Tapi, Jongkie menjelaskan, kemungkinan ketatnya persaingan antara mobil listrik dengan konvensional tetap ada. Apalagi, dengan besarnya kemungkinan insentif pajak yang diberikan pemerintah terhadap industri pengembangan mobil listrik.
"Dengan insentif, harga kedua jenis mobil bisa tidak terlalu jauh perbedaannya," ujarnya ketika dihubungi Republika, Jumat (30/11).
Jongkie memprediksi, apabila insentif pajak bisa diberikan kepada industri dan pembeli, mobil listrik dapat diminati masyarakat. Ia memberikan contoh insentif pajak untuk pembelian mobil listrik di negara tetangga, yakni Thailand dan Malaysia. Di kedua negara itu, harga jenis mobil hybrid justru bisa lebih murah dibanding dengan konvensional.
Hanya saja, pemerintah dan pihak terkait juga harus memastikan ketersediaan infrastruktur penunjang. Khususnya, stasiun pengisian listrik umum (SPLU) di pusat perbelanjaan, apartemen dan tempat publik lain. Sebab, SPLU akan menjadi kebutuhan penting ketika industri kendaraan listrik sudah berkembang.
Untuk mengembangkan SPLU, Jongkie menjelaskan, pemerintah juga dapat membantu dengan meringankan bea masuk apabila peralatan SPLU harus diimpor. Dengan begitu, pihak swasta semakin aktif untuk turut andil.
"Ke masyarakat, mereka jadi semakin tertarik beli mobil atau motor listrik karena merasa mudah ketika mau isi ulang," ucapnya.
Jongkie menilai, apabila isu perpajakan dan infrastruktur sudah terpenuhi, agen pemegang merek (APM) pasti semakin tertarik dan gencar dalam memasarkan kendaraan listrik di Indonesia. Pada tahap awal, mereka mungkin mengimpor karena tingginya biaya perakitan di Indonesia.
Infrastruktur juga menjadi poin yang ditekankan pengamat otomotif Bebin Djuana. Fasilitas SPLU harus disebar secara meluas. Tidak terbatas di kota besar seperti Jakarta dan Bandung, juga ke daerah lain agar pengguna tidak kehabisan baterai di tengah perjalanan.

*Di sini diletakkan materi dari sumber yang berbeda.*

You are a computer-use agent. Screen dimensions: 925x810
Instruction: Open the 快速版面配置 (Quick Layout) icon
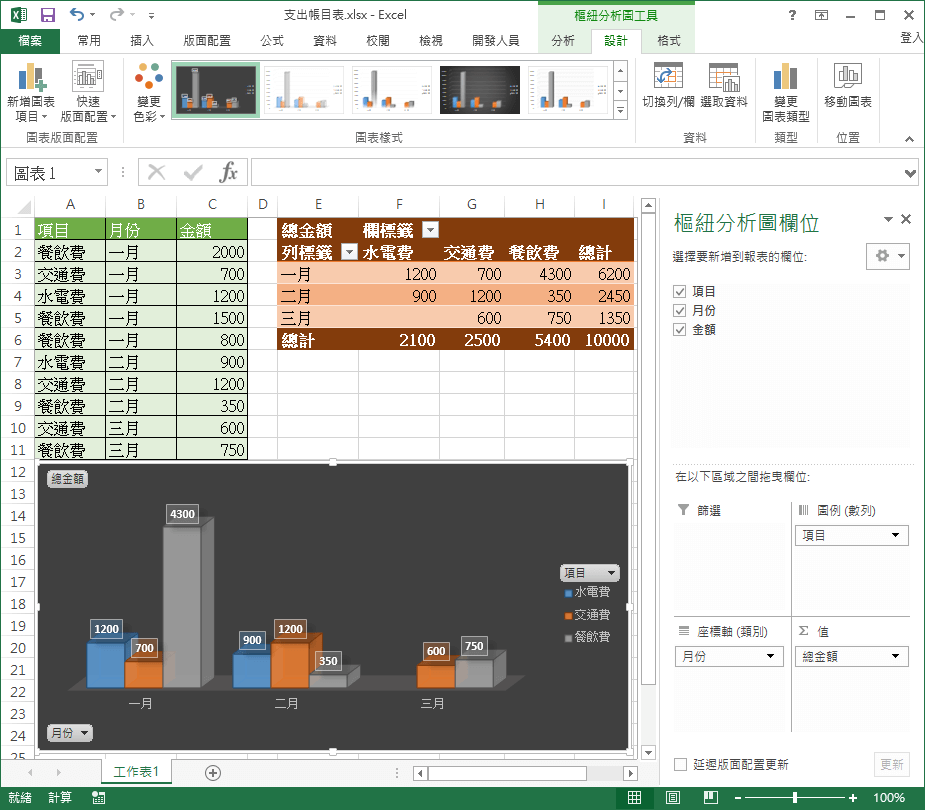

Bebin menilai, industri kendaraan listrik di Indonesia masih sulit untuk berkembang karena infrastruktur yang belum memadai. Setidaknya dibutuhkan waktu lebih dari lima tahun untuk pemerintah dan swasta membangun infrastruktur yang dibutuhkan.
"Kalau dipaksakan sekarang atau dalam waktu satu dua tahun, takutnya (kendaraan listrik) hanya jadi pajangan," ucapnya.
Infrastruktur lain yang harus diperhatikan adalah keberadaan pusat servis dan pemahaman tenaga kerja. Meski komponen kendaraan listrik terlihat lebih simpel dibanding dengan kendaraan konvensional, Bebin menjelaskan, tetap ada potensi kerusakan.
Saat ini, pemerintah terus membahas payung hukum untuk kendaraan listrik, khususnya mobil. Pemerintah melalui Kementerian Perindustrian menargetkan, rancangan peraturan presiden (Perpres) itu dapat dirapatkan secara terbatas bersama Presiden Joko Widodo pada bulan depan.
Pada Kamis (29/11), Menteri Koordinator Bidang Kemaritiman Luhut Binsar Pandjaitan melakukan rapat koordinasi dengan DPR mengenai mobil listrik di Gedung DPR Jakarta. Menurutnya, perpres tersebut berisikan insentif fiskal dan non fiskal dalam pengembangan mobil listrik.
Sebelumnya, Direktur Industri Maritim, Alat Transportasi, dan Alat Pertahanan, Direktorat Jenderal Industri Logam, Mesin, Alat Transportasi, dan Elektronika Kementerian Perindustrian Putu Juli Ardika menjelaskan, rancangan terbaru merupakan peralihan dari kajian Perpres yang sebelumnya dibahas di Kementerian Energi dan Sumber Daya Mineral (ESDM).
"Rancangan Perpres masih terdapat pasal-pasal (yang dibahas) khususnya yang terkait dengan pengembangan industri," ujar Putu dalam rilis yang diterima Republika pada Oktober.